**Supplied text**
* Begin *

Paris/Zurich April 4 (Reuters): The world’s two largest cement makers, Lafarge and Holcim, are in advanced talks to merge into a company with a stock market value of over $50 billion in what would be the industry’s biggest ever tie-up.

The discussions, which are likely to draw close scrutiny from European competition watchdogs, are “based on principles consistent with a merger of equals”, Paris-listed Lafarge said in a statement on Friday.

The company said no agreement had yet been reached with Switzerland’s Holcim and that there was no guarantee of a deal, but said there was a “strong complementarity” and “cultural proximity” between the two.

Shares in Lafarge rose 8.9 per cent to more than a four-year high, the top gainer on the French blue-chip CAC 40 index. The Holcim stock rose 6.9 per cent to a near four-year high.

Such a merger would be Europe’s biggest tie-up this year, Thomson Reuters data show, based on the cost to acquire the target and assuming that Lafarge, with the smaller market value, is the target company.

A deal would allow Lafarge and Holcim to slash costs, trim debt and reduce world-wide over capacity that has weighed on the market in recent years. But any deal is likely to draw scrutiny from European competition watchdogs as a Lafarge-Holcim entity, with combined sales of around $43 billion, would have a dominant position in both Europe and the United States.

“I think this will be a story that develops over a year or more,” said Morningstar analyst Elizabeth Collins, adding that antitrust regulators would likely require the companies to shed cement plants and distribution facilities before approving any merger.

Both companies have significant and overlapping capacity in countries such as France, Germany, Spain, Czech Republic, Romania and Serbia, she said.

In India, Holcim operates through its two major subsidiaries, Ambuja Cement and ACC, which have combined annual cement production capacity of 45 million tonnes. Both companies are among the major Indian cement manufacturers.

However, unlike Holcim, Lafarge has a small presence in India with four cement plants having a total production capacity of 8 million tonnes. The company had entered India in 1999.

Shares across the global cement sector rose on the news, on anticipation that Lafarge and Holcim may have to divest assets that could boost smaller players.

* End *

**Data listing**
* Begin *

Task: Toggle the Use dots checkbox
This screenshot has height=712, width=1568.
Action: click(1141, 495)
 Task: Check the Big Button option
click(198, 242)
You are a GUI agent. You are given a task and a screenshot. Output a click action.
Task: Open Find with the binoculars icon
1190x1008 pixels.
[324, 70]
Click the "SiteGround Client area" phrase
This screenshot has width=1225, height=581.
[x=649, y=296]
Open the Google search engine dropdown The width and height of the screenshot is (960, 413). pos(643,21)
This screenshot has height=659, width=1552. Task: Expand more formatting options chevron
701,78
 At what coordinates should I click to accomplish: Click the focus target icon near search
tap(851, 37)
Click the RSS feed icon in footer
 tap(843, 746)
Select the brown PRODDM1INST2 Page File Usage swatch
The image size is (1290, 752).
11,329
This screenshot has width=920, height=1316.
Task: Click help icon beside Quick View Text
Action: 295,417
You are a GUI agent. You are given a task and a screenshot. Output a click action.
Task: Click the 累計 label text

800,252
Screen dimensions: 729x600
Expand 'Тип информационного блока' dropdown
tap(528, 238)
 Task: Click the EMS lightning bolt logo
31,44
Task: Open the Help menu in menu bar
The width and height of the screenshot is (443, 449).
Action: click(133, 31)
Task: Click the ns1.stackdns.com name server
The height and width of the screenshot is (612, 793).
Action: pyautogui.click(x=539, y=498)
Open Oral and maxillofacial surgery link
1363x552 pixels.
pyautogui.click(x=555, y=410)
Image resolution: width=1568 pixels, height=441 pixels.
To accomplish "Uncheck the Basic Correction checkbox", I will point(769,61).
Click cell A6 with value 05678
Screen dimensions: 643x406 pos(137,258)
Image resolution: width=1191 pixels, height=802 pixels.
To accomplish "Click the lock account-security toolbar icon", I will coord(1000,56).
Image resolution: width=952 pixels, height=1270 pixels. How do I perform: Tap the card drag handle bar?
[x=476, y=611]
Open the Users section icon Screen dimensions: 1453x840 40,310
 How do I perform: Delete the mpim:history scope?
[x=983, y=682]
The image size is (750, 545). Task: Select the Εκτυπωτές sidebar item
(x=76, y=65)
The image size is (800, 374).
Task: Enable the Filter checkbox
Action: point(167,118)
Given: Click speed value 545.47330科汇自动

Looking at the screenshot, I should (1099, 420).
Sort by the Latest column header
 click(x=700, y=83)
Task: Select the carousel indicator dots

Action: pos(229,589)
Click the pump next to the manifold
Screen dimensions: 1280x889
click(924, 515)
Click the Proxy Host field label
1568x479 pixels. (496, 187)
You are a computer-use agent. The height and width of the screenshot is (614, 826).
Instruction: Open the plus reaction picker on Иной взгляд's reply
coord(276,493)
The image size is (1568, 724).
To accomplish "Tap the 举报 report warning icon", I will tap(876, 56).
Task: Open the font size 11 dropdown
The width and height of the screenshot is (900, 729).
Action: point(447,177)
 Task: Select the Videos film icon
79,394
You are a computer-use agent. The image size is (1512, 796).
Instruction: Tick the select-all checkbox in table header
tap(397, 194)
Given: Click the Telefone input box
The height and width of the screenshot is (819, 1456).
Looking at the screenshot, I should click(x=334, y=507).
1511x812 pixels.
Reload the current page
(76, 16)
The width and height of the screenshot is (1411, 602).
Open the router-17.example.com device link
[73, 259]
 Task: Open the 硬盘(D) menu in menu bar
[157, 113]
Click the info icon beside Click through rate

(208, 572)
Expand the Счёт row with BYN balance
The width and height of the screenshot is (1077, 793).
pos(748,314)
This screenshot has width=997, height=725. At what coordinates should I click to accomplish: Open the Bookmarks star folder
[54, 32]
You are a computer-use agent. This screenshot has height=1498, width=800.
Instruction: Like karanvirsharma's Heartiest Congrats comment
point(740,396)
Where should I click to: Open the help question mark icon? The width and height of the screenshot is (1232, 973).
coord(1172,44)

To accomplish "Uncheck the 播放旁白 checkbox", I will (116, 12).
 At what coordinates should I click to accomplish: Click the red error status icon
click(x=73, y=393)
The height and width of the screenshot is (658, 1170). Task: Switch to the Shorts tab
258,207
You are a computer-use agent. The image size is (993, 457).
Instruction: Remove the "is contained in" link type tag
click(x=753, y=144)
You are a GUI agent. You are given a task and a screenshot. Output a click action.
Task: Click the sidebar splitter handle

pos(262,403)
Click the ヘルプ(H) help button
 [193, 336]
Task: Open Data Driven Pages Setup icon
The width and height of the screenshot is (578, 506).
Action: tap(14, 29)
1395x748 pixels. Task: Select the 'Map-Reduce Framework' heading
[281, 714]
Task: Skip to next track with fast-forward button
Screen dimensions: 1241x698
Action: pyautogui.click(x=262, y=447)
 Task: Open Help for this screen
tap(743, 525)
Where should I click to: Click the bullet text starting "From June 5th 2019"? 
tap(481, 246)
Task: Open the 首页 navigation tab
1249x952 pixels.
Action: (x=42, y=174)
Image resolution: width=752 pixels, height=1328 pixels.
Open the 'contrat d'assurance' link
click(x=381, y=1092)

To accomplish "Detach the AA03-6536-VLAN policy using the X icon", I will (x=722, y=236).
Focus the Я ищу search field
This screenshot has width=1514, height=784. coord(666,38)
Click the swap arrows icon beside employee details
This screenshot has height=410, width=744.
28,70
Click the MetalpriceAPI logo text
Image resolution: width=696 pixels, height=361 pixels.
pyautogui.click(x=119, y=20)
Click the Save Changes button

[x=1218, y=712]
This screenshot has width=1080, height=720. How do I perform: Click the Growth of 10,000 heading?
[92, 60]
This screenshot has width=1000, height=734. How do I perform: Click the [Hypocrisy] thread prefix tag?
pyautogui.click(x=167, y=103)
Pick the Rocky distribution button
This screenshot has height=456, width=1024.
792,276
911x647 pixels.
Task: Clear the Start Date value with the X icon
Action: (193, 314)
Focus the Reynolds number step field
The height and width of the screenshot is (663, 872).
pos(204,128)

* End *

**Task description**
Resume the news report on the Lafarge and Holcim merger talks, picking up after its final sentence.

**Result of the task**
Shares in Germany's HeidelbergCement closed up 4.3 per cent, the leading gainers on the DAX top-30 index. Shares in Ireland’s CRH and Italy’s Buzzi Unichem and Italcementi also rose.

Shares in Mexico’s Cemex, also one of the world’s biggest cement companies, were up 3.8 per cent in Mexico City.

Trimming debt

“It’s good for the market. Things are boiling up on the M&A front, not only in the telecoms sector but also in the construction sector,” said Clairinvest fund manager Ion-Marc Valahu. “There’s overcapacity and they need to consolidate their balance sheets.”

For Lafarge, a merger would make a lot of sense at a time both companies are striving to trim debt resulting from major acquisitions in the past decade.

Lafarge bought Egypt’s Orascom Cement for 8.8 billion euros ($12 billion) in 2008, while Holcim paid about $3.4 billion for Aggregate Industries in 2005.

Lafarge’s debt pile has led to “junk” ratings from credit rating agencies Standard & Poor’s and Moody’s.

The company has been slashing costs and selling non-core assets to trim debt, and aims to regain an investment grade by the end of this year.

Natixis analyst Abdelkader Benchiha estimates a deal would help Lafarge nearly halve its fixed and variable costs. Holcim has a better credit rating than Lafarge and the group could benefit from lower borrowing costs, he said.

“On a geographical and industrial point of view, a merger would be meaningful,” he said.

Lafarge is strong in Africa and West Asia, where Holcim is almost absent, he said. On the other hand, Holcim was strong in Latin America, where Lafarge was not established.